#### Set task
Convert the rows below into a two-column CSV with the headers instruction and location, with one line for each row. Put each row's full text in one quoted field and its answer in the other, replacing line breaks with spaces and leaving out the pictures.

#### Records to process
=====

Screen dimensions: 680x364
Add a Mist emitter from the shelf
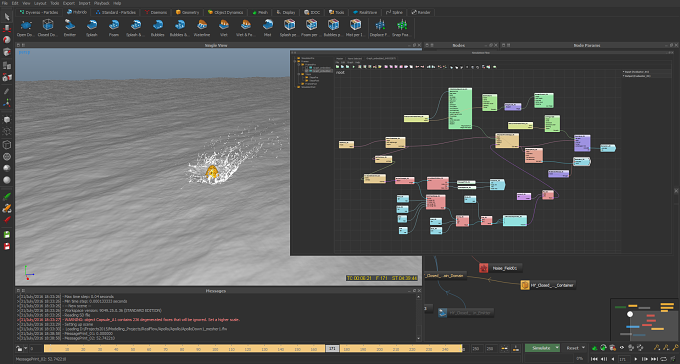point(268,28)
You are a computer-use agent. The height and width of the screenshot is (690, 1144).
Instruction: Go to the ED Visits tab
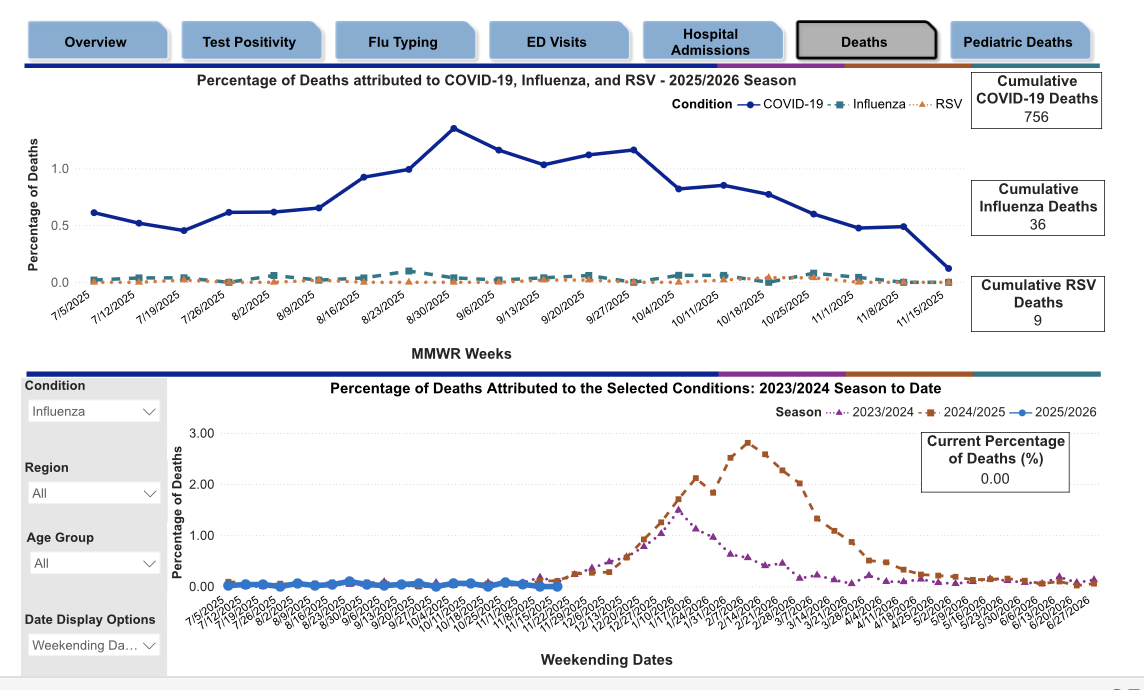point(556,42)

=====

#### Final result
instruction,location
"Screen dimensions: 680x364 Add a Mist emitter from the shelf","point(268,28)"
"You are a computer-use agent. The height and width of the screenshot is (690, 1144). Instruction: Go to the ED Visits tab","point(556,42)"